▶ [Activities]
A – In the forum post on drawing hands, why does the writer accept a method that fudges a lot of complexity? Answer in one or two sentences.
B – Summarize the forum post on drawing hands in two sentences.
C – Write what comes next in the forum post on drawing hands, picking up after its final sentence.

▶ [Source extract]

○ ○ ○ ○ ○

Yeah. Unfortunately the only way I found to do it convincingly and reliably was the manga way: draw a pentagonal shape for the "wireframe" of the palm, then draw five lines for the wireframes of the fingers (pose them as you need and make sure to place the thumb on the side of the palm, please), then flesh them out. Try not to make them look like sausages (i.e. draw them tapering towards the ends). Draw nails if you really must. I like to draw little lines on the knuckles and inside the palm a little "Y" shape.
That fudges a lot of complexity, but I was only interested in cartoon-like hands, more expressive and evocative, than anatomically correct. So, you know. Manga hands.
(like Jazz hands, but with bigger eyes).
It gets more complicated if you want the hands to be doing stuff. For some reason, one of my favourite themes was someone tapping furiously at a keyboard. Go figure.
I also did some classical animation like StrictDabbler below but I never had to draw any hands, let alone animate them. That would take special training I reckon, you need technique to do that, you can't just intuit it or it'll look horrible.

○ ○ ○ ○ ○

▶ [Supplied data]
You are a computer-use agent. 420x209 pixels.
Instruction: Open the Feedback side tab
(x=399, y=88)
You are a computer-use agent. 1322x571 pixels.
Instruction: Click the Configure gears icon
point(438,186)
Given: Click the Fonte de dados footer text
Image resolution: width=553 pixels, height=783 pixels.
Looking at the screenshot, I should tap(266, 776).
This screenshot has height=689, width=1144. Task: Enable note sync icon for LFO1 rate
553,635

○ ○ ○ ○ ○

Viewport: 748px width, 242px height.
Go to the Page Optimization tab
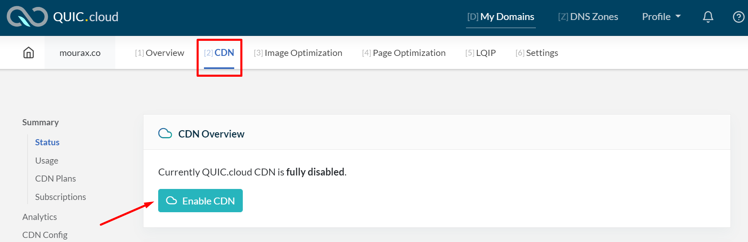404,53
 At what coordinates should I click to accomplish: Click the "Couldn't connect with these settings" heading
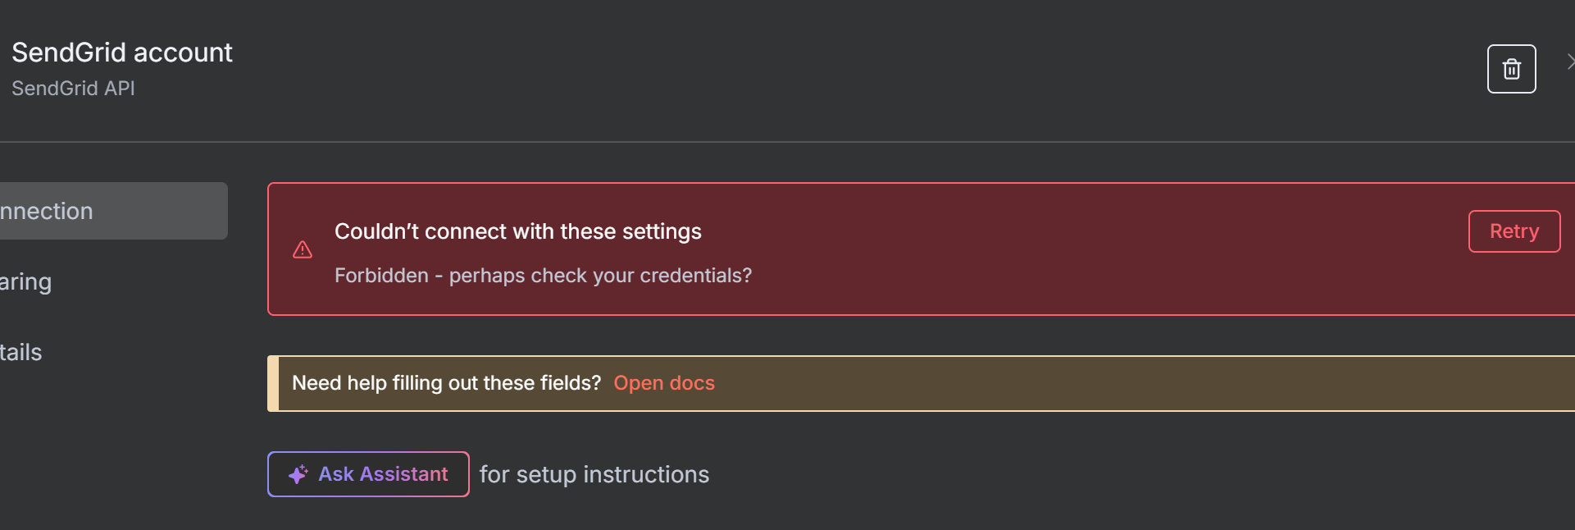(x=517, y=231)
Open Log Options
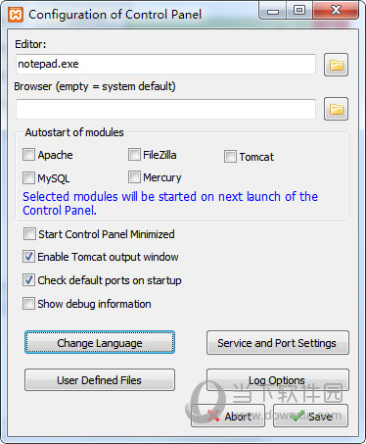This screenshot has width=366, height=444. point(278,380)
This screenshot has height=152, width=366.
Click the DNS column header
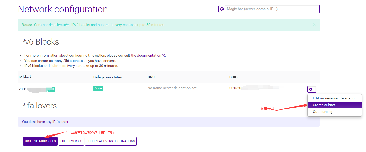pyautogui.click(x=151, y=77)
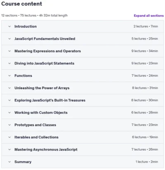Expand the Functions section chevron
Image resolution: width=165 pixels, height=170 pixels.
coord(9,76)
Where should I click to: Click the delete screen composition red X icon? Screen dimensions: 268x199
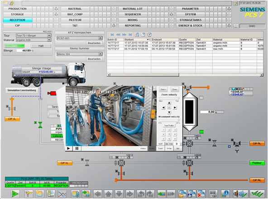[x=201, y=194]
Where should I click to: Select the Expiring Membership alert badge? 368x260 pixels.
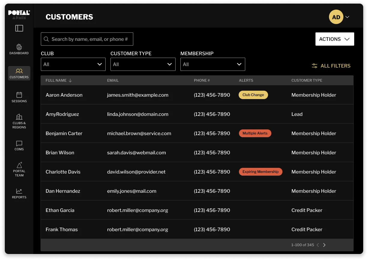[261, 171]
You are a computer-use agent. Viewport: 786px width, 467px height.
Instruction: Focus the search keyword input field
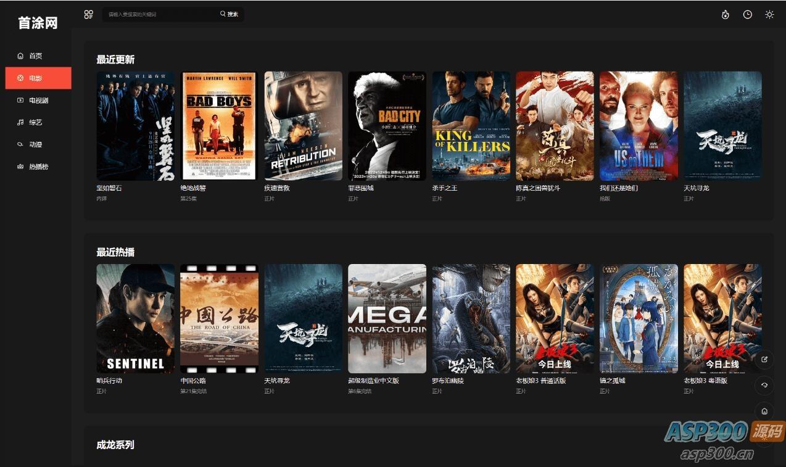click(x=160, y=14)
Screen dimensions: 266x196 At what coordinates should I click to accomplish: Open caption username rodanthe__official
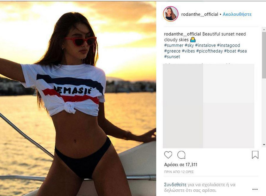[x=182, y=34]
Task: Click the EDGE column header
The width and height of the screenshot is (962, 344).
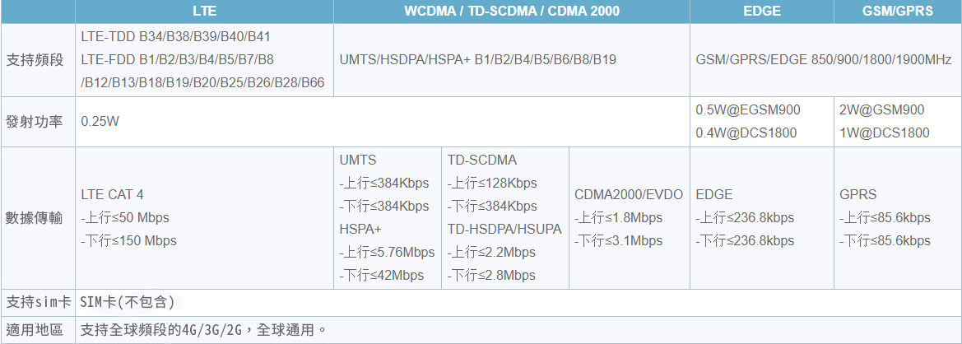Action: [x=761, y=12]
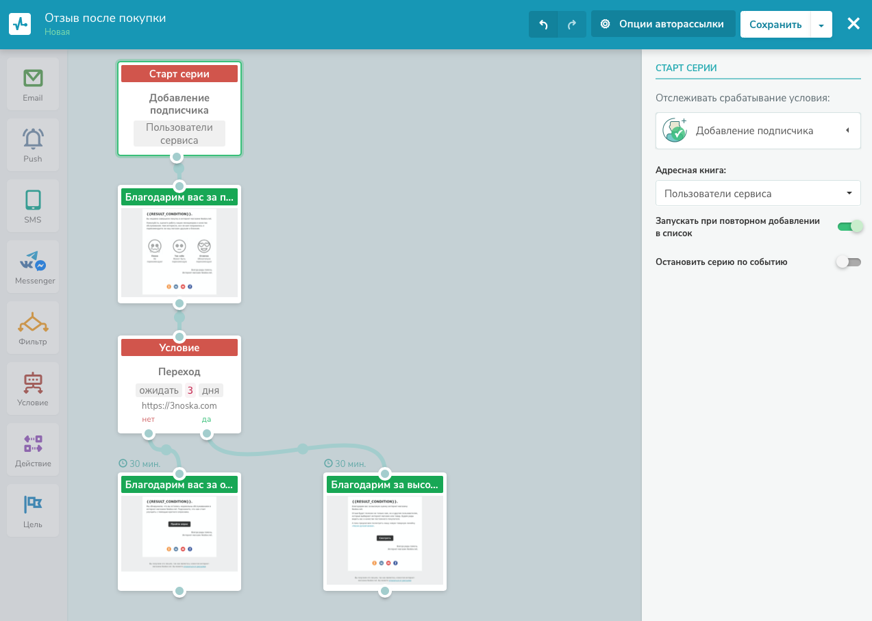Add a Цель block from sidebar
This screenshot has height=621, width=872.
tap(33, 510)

○ ○ ○ ○ ○

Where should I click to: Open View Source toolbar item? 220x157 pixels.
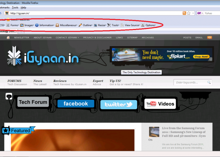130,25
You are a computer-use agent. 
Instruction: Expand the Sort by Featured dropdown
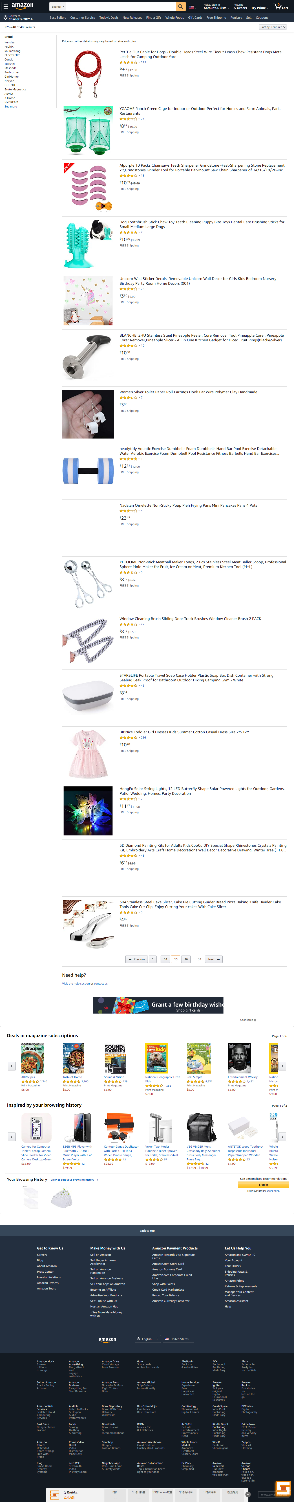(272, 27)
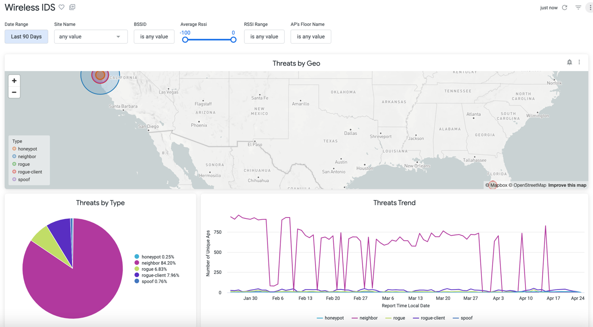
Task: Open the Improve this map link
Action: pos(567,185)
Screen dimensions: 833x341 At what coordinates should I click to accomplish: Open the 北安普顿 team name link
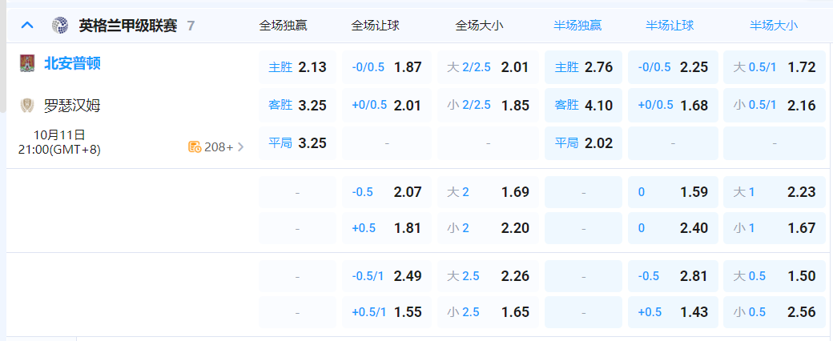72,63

○ ○ ○ ○ ○

▶ [Answer set]
A – The writer only wanted cartoon-like hands that were expressive and evocative, not anatomically correct. So a simplified manga approach was enough.

B – The writer draws hands the manga way: a pentagon for the palm and five lines for the fingers, with the thumb on the side of the palm, then fleshes them out with tapering fingers and small details like knuckle lines and a "Y" in the palm. This suits cartoon-like hands rather than anatomically correct ones, gets harder when the hands are doing something, and animating hands would take special training the writer never had.

C –
I don't know what all this has to do with image generators though. They do not crate images like we do. I don't understand why they 're not good with hands, to be honest.
I guess the human form is much more ah, surprising and irregular, than we realise. I think, to an alien, we'd look pretty freaky just like we imagine cephalopod-like aliens to be. "AAAAH what are those tendril-like appendages sticking out of them?!!"
Anyway, for me the hardest part of all was perspective. Now that is some tough shit. But that, too, you can learn, if you're shown the right technique. Allegedly.
It must be the combination of the complex, dynamic shape, and our high sensitivity to hands that look ‘off’. There are many other things that are hard to draw accurately but where we are completely convinced by very cartoonish representations.
That gives hands a very wide uncanny valley that is hard to cross.
Surely this is because hands are one of the most versatile and useful parts of the human body? We probably have a lot of brain cycles dedicated to modeling them.
Just under half your bones are in your hands + feet alone, adding in the degrees of freedom provided by the wrist/elbow/shoulder on your hand position and I can see why it would be difficult to get right.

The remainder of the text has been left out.